Operadoras querem a faixa de 700 MHz, mas não agora, diz consultoria.


As operadoras querem a faixa de 700 MHz, mas não agora. Essa é a percepção do diretor da Merrill Lynch, Maurício Fernandes, sobre o leilão da radiofrequência, previsto para agosto deste ano. Hoje nas mãos da radiodifusão, essa faixa será destinada à banda larga móvel 4G. “A necessidade de fazer o superávit primário conta bastante para isso”, disse, referindo à fixação da data do leilão pelo governo.

Além do prazo apertado, operadoras e investidores têm ainda muitas incertezas sobre a licitação, disse Fernandes, como a limpeza do espectro, a conversão das TVs analógicas em digitais.
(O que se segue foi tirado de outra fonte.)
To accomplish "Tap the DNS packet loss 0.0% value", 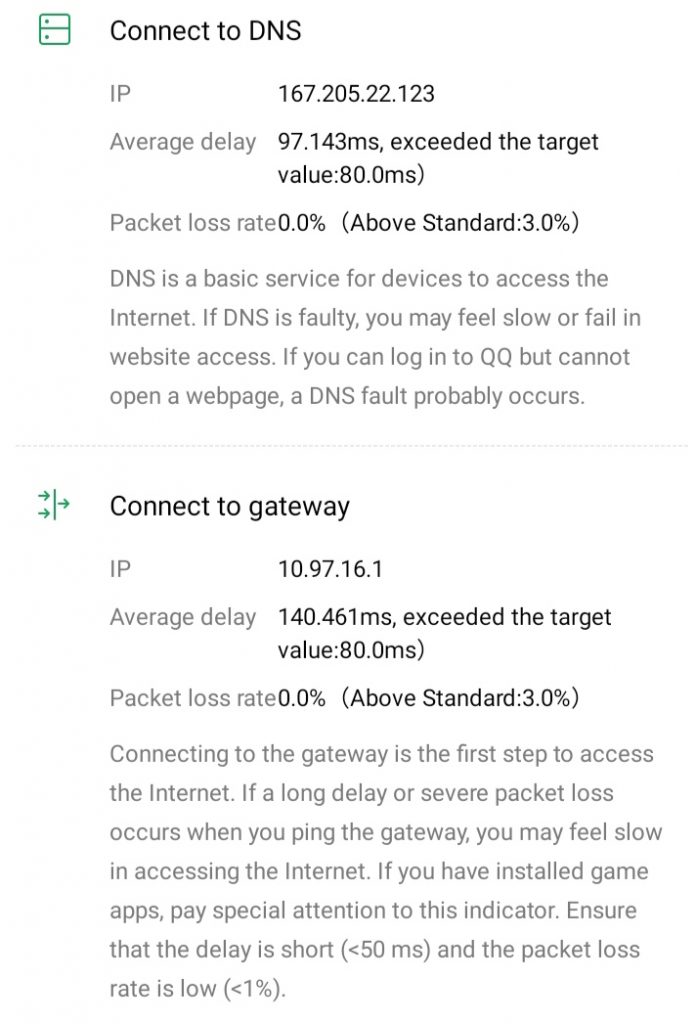I will pyautogui.click(x=302, y=222).
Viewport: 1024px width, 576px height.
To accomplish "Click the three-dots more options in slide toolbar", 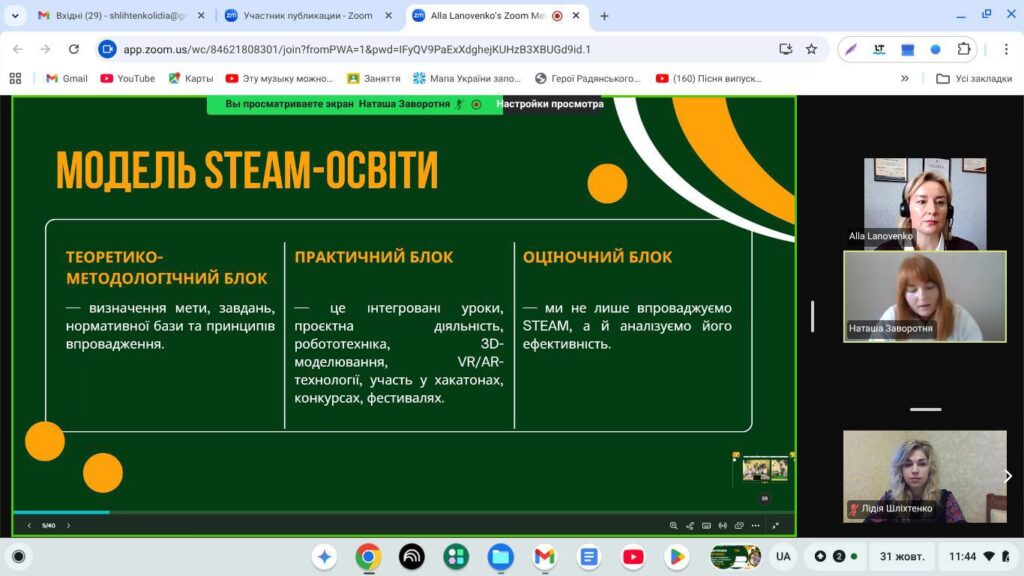I will click(756, 525).
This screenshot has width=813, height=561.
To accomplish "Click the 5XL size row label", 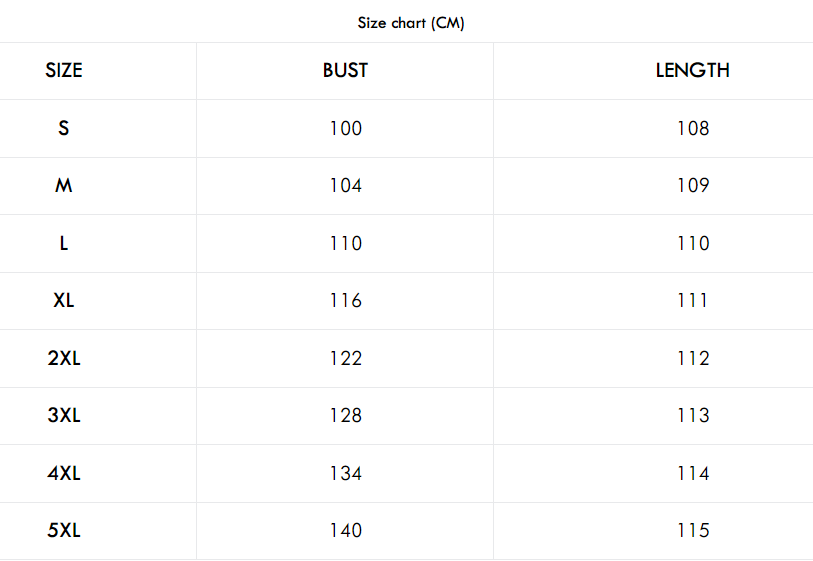I will tap(64, 530).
O preço da frequência estimado pelo mercado está perto de R$ 8 bilhões, acima dos R$ 6 bilhões previstos no Orçamento da União e menor que os R$ 12 bilhões sugeridos pelo Ministério das Comunicações, “mas tudo pode mudar, é como previsão de chuva”, disse Fernandes.

Outras incertezas das operadoras se referem a quando vão poder começar a usar a faixa, quanto vai custar a limpeza e quem vai pagar a conta. Fernandes participou, nesta quarta-feira (26), de seminário sobre competição promovido pela Anatel.